Parmi les visiteurs, la ministre des Petites et moyennes entreprises, Jacquéline Lydia Mikolo, s’est félicitée d’un chiffre d’affaires record de 55,8 millions de FCFA, soit presque quatre fois l’objectif initial. « Nous avons prouvé que notre patrimoine forestier peut générer de la valeur ajoutée ici même », a-t-elle déclaré en clôturant l’événement.

Likouala Timber, la mue industrielle

Longtemps reconnue pour son exploitation responsable des forêts du Nord, Likouala Timber a pris un virage stratégique : transformer le bois sur place et produire du mobilier fini. Son stand, tenu par Patrick M’pouassa-Touré, dévoilait tables, chaises et lits taillés dans des panneaux massifs, sans colle ni aggloméré.

« Nous voulons que le premier réflexe des administrations soit d’acheter local », a expliqué le responsable commercial. L’entreprise, déjà premier fournisseur de tables-bancs pour l’État, ambitionne d’équiper bureaux, écoles et hôpitaux avec du mobilier 100 % congolais.

Sortir de la dépendance aux meubles importés

Chaque année, des milliards de FCFA quittent le pays pour financer l’achat de bureaux, armoires ou chaises produits en Asie. Pour Likouala Timber, cette dépendance appauvrit la balance commerciale et freine la création d’emplois spécialisés dans la menuiserie.

En favorisant des approvisionnements locaux, l’entreprise estime pouvoir maintenir sur le territoire près de 2 000 emplois directs et indirects, de la scierie au vernis. Les économies réalisées permettraient aux ministères d’investir davantage dans la formation et l’innovation artisanale.

Bois durable, forêt vivante

Le bassin du Congo abrite la deuxième plus grande forêt tropicale de la planète. Protéger cet atout exige une exploitation encadrée. Likouala Timber assure appliquer un plan d’aménagement agréé, incluant inventaires de faune, quotas de coupe et reboisement ciblé.

« Transformer localement réduit les expéditions de grumes, donc les émissions liées au transport maritime », souligne Maurice Ibara, ingénieur forestier indépendant. Selon lui, la valeur d’un arbre est décuplée quand il devient meuble, alors que l’impact sur l’écosystème demeure maîtrisable si les rotations de coupe sont respectées.

Impact & solutions

Pour consolider la filière, la société plaide pour la priorité au « Made in Congo » dans les marchés publics. Une mesure faciliterait l’accès au crédit des ateliers de finition et encouragerait la normalisation des produits, gage d’exportations vers la sous-région CEMAC.

Likouala Timber projette aussi de créer un centre de formation à Impfondo, afin de transmettre aux jeunes menuisiers les techniques de séchage solaire et de finition écologique.
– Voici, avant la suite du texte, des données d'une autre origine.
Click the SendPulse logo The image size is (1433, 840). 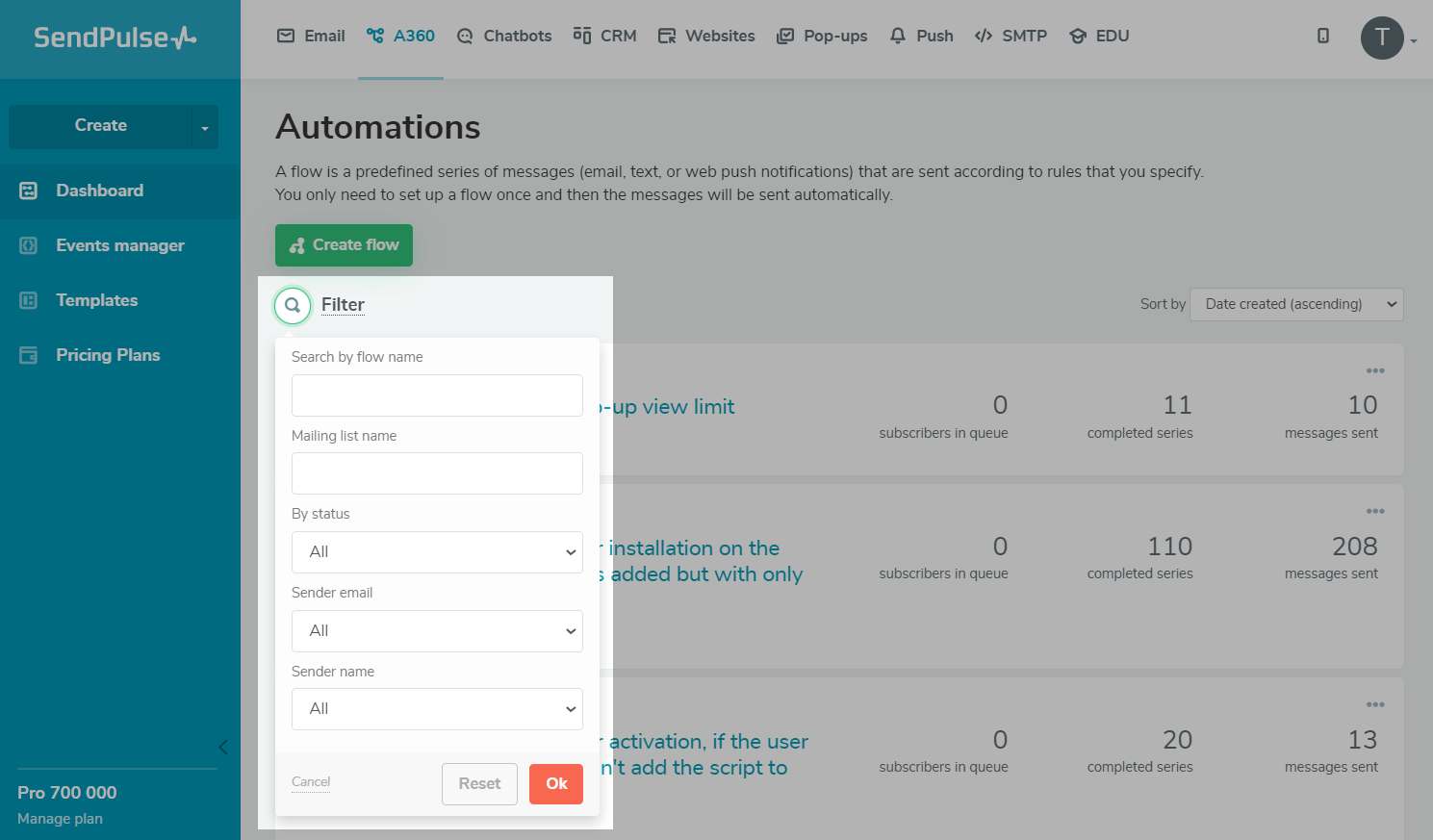coord(115,38)
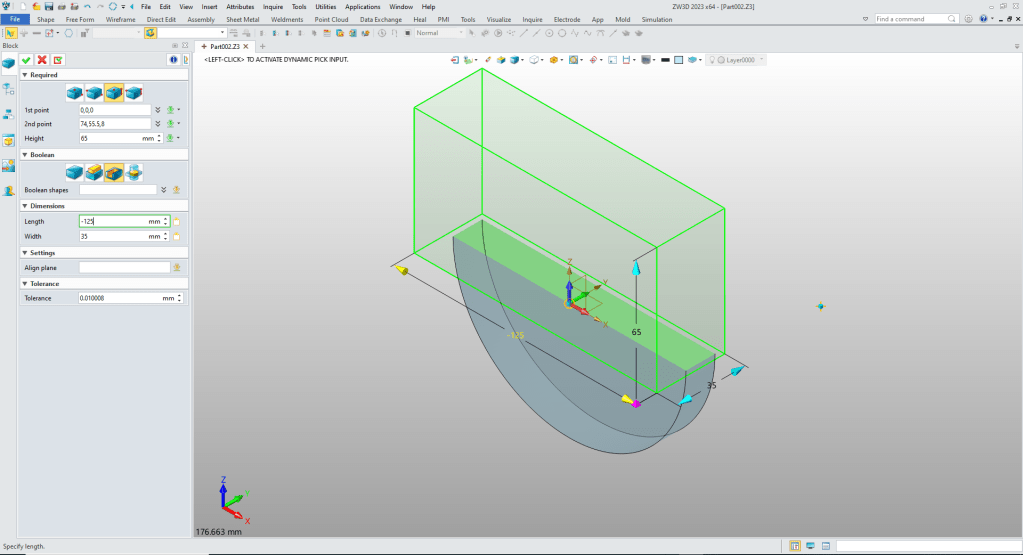Click the Height spinner arrows
The image size is (1023, 555).
[160, 138]
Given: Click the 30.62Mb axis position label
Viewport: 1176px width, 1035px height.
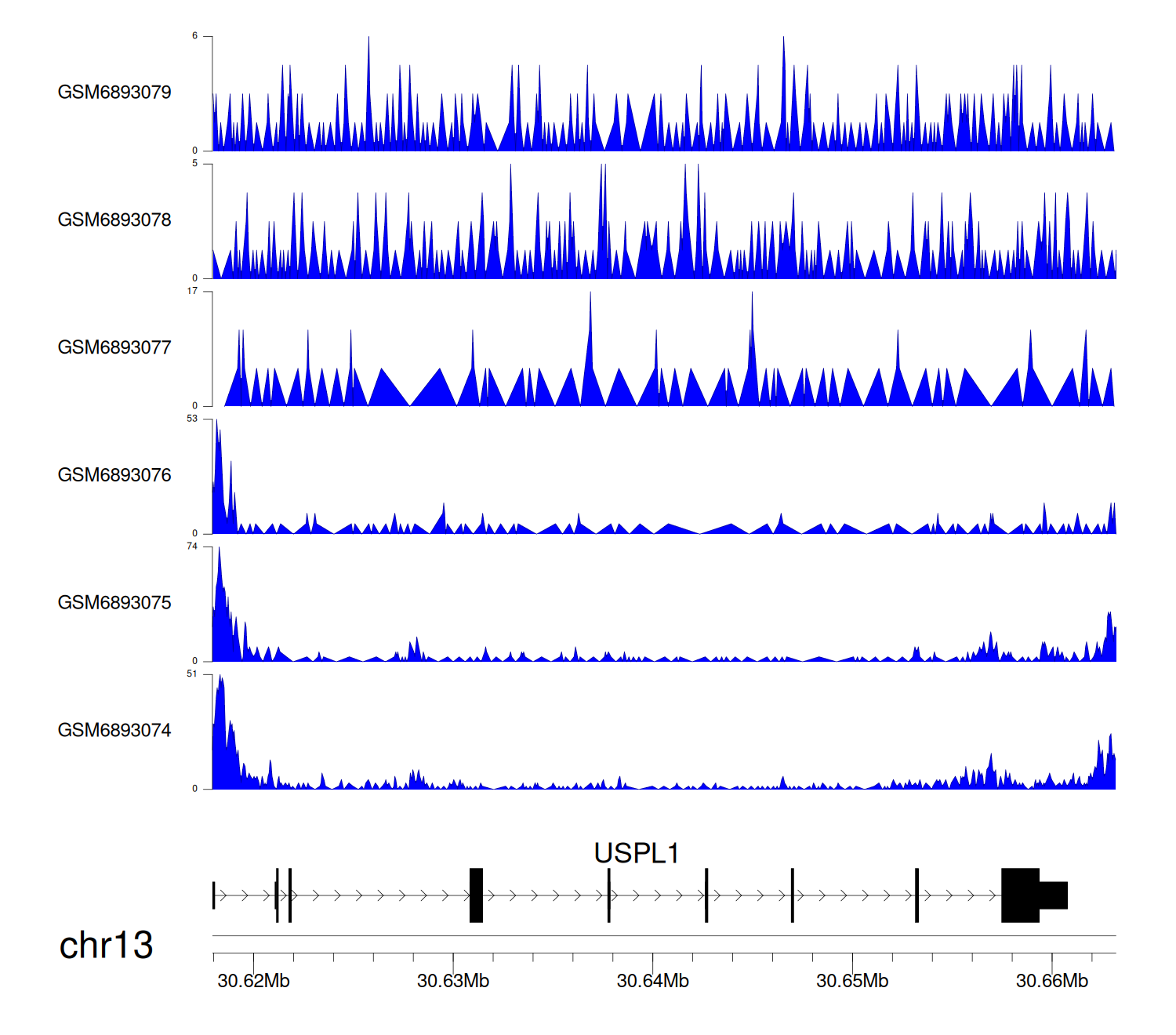Looking at the screenshot, I should [x=253, y=982].
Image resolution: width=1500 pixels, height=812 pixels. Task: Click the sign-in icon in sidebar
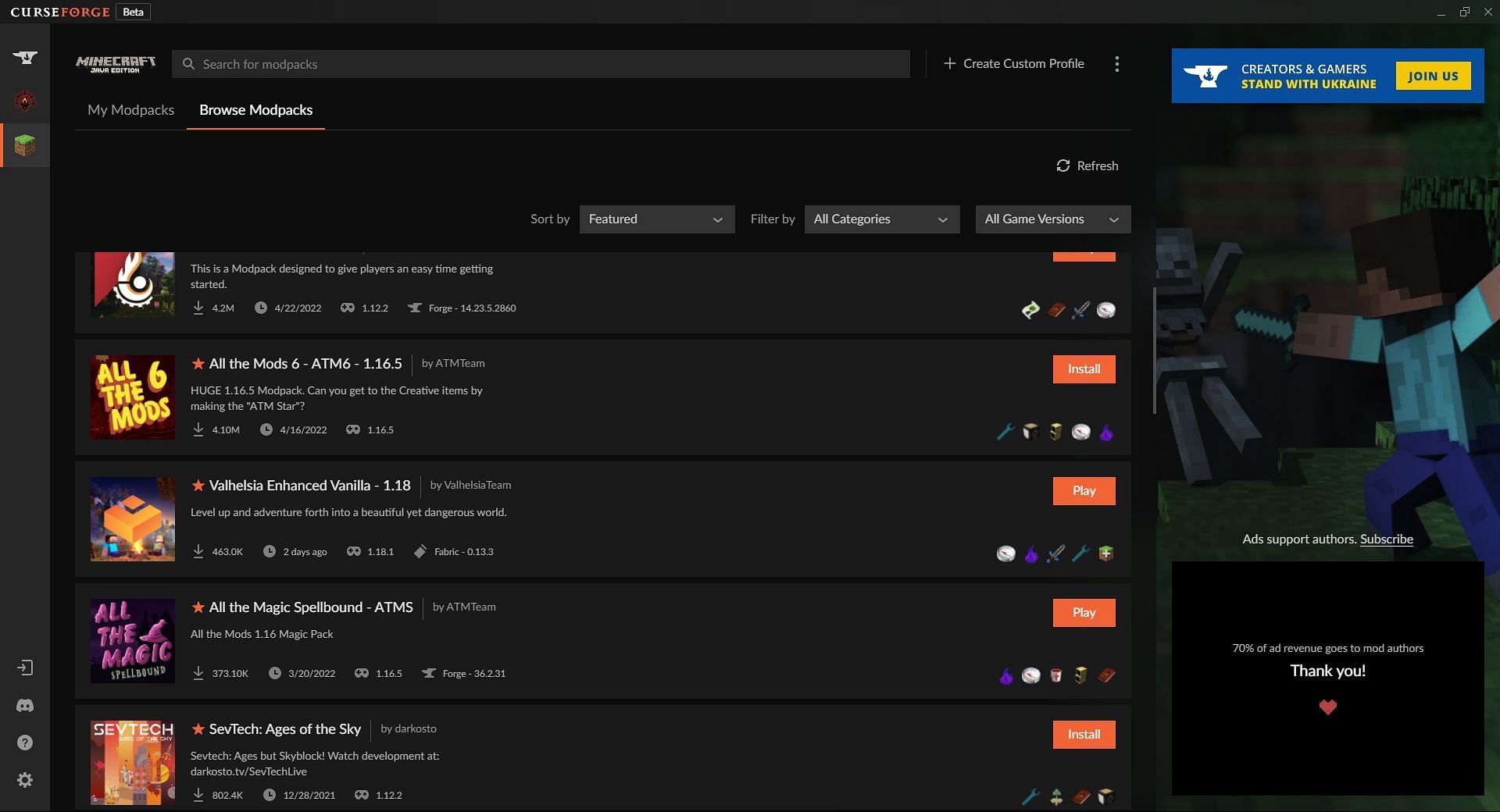25,668
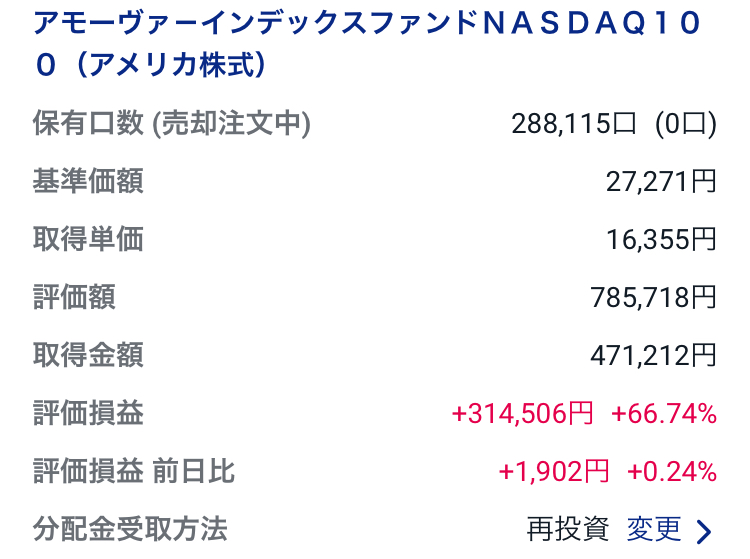The image size is (750, 559).
Task: Select the 保有口数 (売却注文中) label
Action: (171, 124)
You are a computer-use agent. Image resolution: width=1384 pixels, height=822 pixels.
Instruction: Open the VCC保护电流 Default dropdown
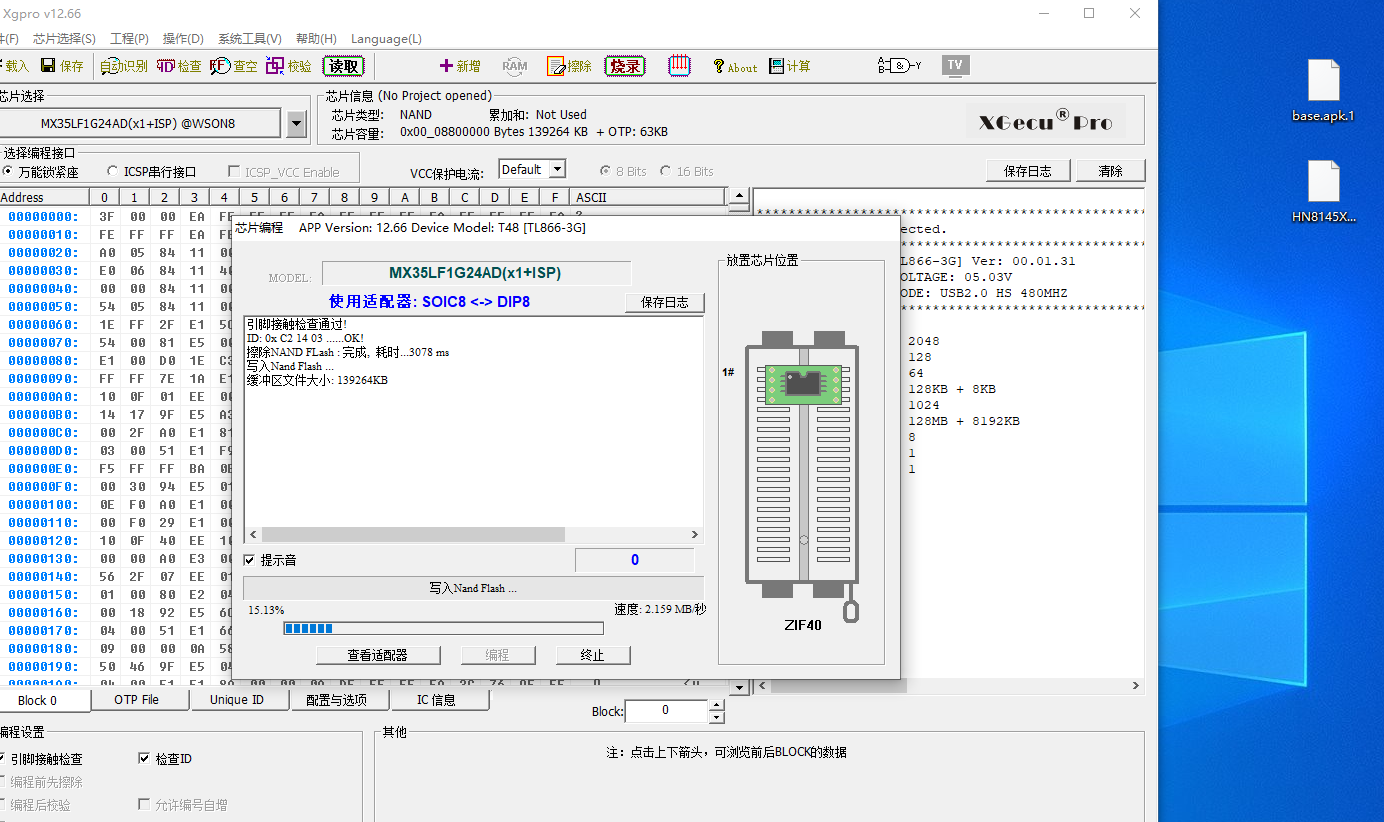(557, 170)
L’objectif est de multiplier les designers capables de transformer essences locales en pièces contemporaines.

Comment y aller

Le prochain Salon des métiers du bois se tiendra sur le même site en 2027. Depuis le centre-ville de Brazzaville, les taxis et bus urbains desservent directement le stade Président-Alphonse-Massamba-Débat. Les visiteurs venant de l’intérieur peuvent rejoindre la capitale par la RN1 ou par avion via l’aéroport Maya-Maya, situé à quinze minutes du site.

À savoir

La billetterie du salon ouvre trois mois avant l’événement. Les stands d’exposition sont gratuits pour les artisans ayant obtenu le label « Produit du Congo ». Les visiteurs peuvent acheter sur place meubles et objets en raphia, qui seront livrés chez eux sous dix jours grâce à un partenariat logistique local.